Quem manda no Brasil não é um homem ou um grupelho imbatível nas imoralidades e pilhagens, há séculos. Ambos situam-se num processo social. Processo mais direto, vertical e heterônomo no escravismo colonial e imperial, tornando-se algo mais indireto, horizontal ou transversal na “República”. A restrição pública ou coisa pública ainda é atravessada por negociatas de todos os tipos.
Nossa República é profundamente antirrepublicana por força do sistema de poder consolidado nas múltiplas maneiras estamentais e corporativas que demarcam as trocas venais entre o privado e o público. O golpe militar que instaurou a República somente sofisticou essa tradição de fazer dos espaços públicos uma extensão dos interesses particulares.
A dominação também se legitima com uma dada forma explícita ou dissimulada de confirmação/reprodução cultural, produzindo o amor pelos algozes. Sem essa identidade Hitler e Stálin seriam no máximo palhaços de circo decadente em beira de estradas.
Na diferenciação geral típica da sociedade de mercado a ideia de elites, não afastando o conceito de classes, o torna mais complexo e confuso, abarcando aqueles grupos organizados que detém e manipulam o poder em nome dos trabalhadores. Confusão não para Marx, mas para seus discípulos: imaginar que os maiores fundos são os de pensão. Como repensar conceitualmente as mudanças?
O apelo ao contorcionismo de alguma tradição perdida não geraria tantos dividendos nas urnas. Tampouco o recurso às sucessivas reparações de danos que aprofundam o déficit de direitos ao derreter dos acordos por cima (leia-se, pró capitalismo perverso em detrimento da vida da população carente de dignidade).
Aliás, todos os sicários de ideologias rotas são humanos, roubam, negociam, mentem, falham, mas refletem e incidem, conectando indivíduos à ideias ou doutrinas “adormecidas” já presentes de alguma maneira no senso comum de suas consciências. Sonhos e vozes são vencidos nesse moedor de gente e coisas.
A outorga a líderes improváveis a zombar de milhões por seus absurdos é parte desse labirinto de horrores da política em tempos loucos nos quais as mais nobres utopias tornam-se um invólucro de substratos cada vez mais desconexos com o real.
Apresentam-se e se representam como enviados do progresso. E são seguidos por milhões.
Os números empatados da disputa presidencial de 2022 indicam somente a ponta do iceberg do que é de fato a estrutura social. Esta é pesada em distorções e fraturas. É o ponto de partida.
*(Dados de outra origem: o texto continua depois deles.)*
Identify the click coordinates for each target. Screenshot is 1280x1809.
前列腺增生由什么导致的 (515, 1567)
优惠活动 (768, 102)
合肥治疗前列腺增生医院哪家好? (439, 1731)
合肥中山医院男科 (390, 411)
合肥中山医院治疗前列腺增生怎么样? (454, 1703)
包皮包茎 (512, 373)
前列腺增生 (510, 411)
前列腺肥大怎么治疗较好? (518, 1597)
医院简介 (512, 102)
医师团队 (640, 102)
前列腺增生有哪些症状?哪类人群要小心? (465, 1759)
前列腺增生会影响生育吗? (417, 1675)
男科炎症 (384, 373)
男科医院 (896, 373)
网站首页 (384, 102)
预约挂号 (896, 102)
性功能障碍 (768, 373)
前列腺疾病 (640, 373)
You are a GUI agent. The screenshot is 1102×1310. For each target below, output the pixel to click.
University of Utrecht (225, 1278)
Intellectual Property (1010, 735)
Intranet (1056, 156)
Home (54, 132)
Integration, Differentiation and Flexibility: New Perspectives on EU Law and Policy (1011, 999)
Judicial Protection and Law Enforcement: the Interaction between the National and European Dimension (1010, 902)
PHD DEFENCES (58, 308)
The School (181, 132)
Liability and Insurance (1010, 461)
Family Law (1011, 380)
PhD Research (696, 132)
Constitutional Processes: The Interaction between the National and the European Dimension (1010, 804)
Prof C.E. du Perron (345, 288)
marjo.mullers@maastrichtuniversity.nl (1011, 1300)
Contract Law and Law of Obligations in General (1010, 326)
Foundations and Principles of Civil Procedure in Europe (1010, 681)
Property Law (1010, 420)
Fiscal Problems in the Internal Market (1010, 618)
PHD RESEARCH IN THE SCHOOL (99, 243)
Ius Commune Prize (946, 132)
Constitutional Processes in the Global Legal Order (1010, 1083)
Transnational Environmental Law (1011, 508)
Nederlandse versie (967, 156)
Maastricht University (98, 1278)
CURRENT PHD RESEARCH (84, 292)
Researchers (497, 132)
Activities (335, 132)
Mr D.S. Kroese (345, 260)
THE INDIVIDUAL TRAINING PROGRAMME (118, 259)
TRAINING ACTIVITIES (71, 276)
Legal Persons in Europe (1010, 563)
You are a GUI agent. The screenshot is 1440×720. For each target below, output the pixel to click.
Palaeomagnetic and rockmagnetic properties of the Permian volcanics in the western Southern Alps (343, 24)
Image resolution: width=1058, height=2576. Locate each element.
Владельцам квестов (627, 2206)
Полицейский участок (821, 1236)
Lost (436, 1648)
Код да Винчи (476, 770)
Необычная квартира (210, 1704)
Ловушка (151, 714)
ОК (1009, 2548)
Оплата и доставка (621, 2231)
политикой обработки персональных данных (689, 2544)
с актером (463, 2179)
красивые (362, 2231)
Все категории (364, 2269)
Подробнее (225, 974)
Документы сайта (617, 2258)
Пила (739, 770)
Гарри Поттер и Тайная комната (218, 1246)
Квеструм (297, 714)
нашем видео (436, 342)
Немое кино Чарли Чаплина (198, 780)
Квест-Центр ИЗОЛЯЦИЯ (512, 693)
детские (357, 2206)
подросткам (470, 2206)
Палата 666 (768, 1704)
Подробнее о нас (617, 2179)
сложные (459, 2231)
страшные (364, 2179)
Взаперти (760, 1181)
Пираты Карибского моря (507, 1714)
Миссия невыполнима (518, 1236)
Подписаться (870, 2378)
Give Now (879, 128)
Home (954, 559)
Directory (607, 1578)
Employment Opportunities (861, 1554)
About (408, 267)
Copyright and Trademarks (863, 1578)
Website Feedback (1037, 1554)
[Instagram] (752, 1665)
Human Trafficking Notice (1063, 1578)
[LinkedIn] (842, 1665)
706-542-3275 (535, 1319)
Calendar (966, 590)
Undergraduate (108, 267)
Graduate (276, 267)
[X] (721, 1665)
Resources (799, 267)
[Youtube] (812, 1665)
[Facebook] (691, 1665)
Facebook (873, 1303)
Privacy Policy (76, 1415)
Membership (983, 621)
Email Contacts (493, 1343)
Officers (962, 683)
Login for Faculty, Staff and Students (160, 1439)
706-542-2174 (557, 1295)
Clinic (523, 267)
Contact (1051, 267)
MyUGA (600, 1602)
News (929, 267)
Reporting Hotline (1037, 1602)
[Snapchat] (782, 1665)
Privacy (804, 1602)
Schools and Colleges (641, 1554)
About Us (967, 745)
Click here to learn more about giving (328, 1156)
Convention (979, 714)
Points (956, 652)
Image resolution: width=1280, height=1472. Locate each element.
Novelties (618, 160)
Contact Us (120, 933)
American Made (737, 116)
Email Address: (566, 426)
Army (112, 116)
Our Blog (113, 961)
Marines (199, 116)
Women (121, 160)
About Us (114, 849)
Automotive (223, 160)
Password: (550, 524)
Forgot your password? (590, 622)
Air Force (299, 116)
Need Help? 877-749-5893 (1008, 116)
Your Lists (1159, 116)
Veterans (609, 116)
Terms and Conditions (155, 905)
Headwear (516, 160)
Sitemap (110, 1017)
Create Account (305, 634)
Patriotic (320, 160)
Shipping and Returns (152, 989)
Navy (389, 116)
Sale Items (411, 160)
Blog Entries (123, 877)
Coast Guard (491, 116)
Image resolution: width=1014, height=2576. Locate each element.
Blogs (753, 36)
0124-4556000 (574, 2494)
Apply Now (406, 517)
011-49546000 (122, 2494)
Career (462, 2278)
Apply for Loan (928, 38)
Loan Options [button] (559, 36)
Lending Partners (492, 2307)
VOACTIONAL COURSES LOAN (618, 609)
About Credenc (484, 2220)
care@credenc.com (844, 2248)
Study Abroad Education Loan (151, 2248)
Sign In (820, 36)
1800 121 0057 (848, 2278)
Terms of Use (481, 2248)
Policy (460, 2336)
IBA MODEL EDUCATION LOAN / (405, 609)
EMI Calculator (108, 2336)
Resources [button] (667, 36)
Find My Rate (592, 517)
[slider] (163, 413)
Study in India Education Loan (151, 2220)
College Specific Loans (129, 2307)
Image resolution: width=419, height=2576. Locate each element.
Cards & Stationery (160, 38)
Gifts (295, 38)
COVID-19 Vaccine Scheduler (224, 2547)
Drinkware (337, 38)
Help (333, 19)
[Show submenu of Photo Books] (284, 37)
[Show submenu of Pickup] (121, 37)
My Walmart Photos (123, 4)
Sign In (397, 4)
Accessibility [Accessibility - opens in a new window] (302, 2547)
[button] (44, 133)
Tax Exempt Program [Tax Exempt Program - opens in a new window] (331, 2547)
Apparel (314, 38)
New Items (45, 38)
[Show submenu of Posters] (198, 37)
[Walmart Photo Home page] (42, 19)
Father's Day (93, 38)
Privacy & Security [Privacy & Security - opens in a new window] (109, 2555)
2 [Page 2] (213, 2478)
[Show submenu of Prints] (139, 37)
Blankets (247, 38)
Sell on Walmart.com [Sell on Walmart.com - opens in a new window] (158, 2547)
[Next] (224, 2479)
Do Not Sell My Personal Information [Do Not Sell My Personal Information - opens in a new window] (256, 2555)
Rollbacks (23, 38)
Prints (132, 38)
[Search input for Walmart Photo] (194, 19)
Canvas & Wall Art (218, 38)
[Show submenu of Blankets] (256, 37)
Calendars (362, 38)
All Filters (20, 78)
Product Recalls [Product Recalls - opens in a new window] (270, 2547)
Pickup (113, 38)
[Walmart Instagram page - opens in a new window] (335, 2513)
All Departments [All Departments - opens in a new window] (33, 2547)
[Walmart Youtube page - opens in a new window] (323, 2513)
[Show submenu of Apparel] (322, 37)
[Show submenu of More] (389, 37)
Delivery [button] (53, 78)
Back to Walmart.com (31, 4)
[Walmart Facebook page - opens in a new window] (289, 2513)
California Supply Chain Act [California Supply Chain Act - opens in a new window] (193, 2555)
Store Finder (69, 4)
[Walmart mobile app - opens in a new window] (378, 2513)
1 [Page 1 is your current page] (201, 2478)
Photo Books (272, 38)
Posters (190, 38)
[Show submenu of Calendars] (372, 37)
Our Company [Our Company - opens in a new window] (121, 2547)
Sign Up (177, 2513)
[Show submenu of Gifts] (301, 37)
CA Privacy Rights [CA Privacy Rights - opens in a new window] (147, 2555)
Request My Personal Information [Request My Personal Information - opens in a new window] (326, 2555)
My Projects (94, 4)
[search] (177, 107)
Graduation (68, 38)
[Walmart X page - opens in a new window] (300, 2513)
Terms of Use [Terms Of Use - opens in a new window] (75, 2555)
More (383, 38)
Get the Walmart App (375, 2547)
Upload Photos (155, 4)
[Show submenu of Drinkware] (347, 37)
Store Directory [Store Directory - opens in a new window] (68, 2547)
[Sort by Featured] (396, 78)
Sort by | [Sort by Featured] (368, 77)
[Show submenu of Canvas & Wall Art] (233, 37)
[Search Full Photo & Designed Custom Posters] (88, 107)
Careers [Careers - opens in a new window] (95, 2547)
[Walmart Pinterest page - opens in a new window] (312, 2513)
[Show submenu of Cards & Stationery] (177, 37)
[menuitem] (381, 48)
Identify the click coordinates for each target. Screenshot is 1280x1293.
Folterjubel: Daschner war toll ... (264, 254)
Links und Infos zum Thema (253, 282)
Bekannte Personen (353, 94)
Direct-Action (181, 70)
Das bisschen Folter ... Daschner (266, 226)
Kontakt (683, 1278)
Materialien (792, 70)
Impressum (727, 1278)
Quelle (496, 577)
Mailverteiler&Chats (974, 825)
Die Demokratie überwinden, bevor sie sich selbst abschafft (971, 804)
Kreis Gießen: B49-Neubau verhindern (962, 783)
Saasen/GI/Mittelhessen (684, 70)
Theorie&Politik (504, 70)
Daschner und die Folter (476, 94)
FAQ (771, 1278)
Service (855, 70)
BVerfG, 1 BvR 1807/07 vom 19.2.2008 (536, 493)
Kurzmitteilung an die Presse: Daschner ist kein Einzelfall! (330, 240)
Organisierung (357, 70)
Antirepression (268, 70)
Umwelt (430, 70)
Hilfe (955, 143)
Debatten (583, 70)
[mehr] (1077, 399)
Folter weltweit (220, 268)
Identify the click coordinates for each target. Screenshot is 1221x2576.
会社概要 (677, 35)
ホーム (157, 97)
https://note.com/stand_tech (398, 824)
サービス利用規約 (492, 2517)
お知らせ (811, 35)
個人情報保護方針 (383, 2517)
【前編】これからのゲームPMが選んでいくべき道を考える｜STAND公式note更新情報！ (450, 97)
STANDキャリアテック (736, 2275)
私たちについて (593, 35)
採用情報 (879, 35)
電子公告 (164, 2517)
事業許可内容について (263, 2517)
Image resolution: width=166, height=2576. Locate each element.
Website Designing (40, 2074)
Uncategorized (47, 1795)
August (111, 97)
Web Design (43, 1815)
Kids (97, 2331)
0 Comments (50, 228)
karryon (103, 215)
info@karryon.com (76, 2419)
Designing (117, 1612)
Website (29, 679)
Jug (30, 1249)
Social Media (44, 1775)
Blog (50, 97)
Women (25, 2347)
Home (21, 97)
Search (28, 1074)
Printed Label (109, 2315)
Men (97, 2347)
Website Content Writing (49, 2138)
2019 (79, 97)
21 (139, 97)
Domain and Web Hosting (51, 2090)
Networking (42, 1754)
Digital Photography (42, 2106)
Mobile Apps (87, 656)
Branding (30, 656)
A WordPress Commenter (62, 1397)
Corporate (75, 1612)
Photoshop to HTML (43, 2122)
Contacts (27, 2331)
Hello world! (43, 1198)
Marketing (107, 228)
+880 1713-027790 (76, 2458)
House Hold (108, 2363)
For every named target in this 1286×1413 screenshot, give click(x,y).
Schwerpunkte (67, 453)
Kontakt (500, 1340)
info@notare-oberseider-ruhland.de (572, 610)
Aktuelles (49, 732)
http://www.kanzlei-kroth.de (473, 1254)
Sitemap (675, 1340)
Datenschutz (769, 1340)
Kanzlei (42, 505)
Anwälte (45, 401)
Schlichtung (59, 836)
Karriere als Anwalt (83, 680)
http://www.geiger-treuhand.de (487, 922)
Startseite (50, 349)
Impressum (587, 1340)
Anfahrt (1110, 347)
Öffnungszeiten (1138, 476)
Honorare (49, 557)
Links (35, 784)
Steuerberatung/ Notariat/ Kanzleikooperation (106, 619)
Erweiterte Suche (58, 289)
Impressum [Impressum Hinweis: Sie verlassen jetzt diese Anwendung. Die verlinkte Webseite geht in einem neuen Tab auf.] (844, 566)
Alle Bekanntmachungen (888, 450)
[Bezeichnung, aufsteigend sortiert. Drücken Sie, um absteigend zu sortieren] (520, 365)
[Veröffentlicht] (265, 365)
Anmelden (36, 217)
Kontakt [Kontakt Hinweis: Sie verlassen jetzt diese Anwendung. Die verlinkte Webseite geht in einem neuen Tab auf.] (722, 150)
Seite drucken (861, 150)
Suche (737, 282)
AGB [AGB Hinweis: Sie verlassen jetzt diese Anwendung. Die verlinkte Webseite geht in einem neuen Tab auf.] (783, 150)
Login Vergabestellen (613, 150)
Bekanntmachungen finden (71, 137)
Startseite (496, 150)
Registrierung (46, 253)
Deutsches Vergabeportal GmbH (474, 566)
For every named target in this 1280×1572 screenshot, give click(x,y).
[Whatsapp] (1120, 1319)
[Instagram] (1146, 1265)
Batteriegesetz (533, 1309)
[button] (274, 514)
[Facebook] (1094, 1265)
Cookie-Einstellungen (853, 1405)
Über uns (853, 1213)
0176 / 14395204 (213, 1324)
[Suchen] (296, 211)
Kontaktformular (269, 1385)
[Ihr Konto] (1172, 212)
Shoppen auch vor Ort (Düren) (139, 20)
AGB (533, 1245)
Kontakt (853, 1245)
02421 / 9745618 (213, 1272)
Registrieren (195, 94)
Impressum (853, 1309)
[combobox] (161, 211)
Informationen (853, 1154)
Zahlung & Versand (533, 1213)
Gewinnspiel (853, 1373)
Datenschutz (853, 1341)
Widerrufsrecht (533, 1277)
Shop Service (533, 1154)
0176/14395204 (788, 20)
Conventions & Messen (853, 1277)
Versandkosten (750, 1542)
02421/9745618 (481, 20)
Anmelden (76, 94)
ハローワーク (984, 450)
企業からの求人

Para agir.
Deixar de acreditar no progresso pode levar ao comodismo do niilismo quase paralisante. Mas também pode funcionar para afastar grandes ilusões que não cansam de expressar desilusões avassaladoras. Acreditar acriticamente, depois de tudo o que já se sabe de Bolsonaro e Lula é no mínimo um autoengano, uma infantilização propícia para não avançar na democratização.
A Democratização de indivíduos, grupos, instituições, organizações toma muito tempo. Seres humanos, sociedade, mercado, estado, política, todos se encontram imersos numa regressão, ok. Ela anestesia, causa transtornos cognitivos e afetivos. Para sair desse atoleiro há que se livrar das mochilas das péssimas tradições. Isso tomará décadas.
O grande leimotif do Brasil será a ECONOMIA. E tudo indica PIB de 2%, crescendo nos próximos anos pra 3%, 4% e quase 5% em 2026, o que colocará Lula como uma força para a reeleição. Lula só perde se houver desastre econômico, o que é improvável, mas possível. Bolsonaro perderá força se a economia se reerguer ou ficará robusto se a vaca for pro brejo. Não tenho simpatias por Lula tampouco por Bolsonaro, nem os coloco no mesmo balaio de gatos. Lula não é obscurantista ou genocida mas reproduz velhos arcaísmos e equívocos mais próximos no tempo, a exemplo dos elogios à Maduro e na relativização da democracia.
Torço para o sucesso do Brasil. O Brasil é muito maior que suas elites arcaicas, corruptas, populistas, pois as forças do real progresso também estão dadas como possibilidade histórica de superação de tantas manifestações do absurdo.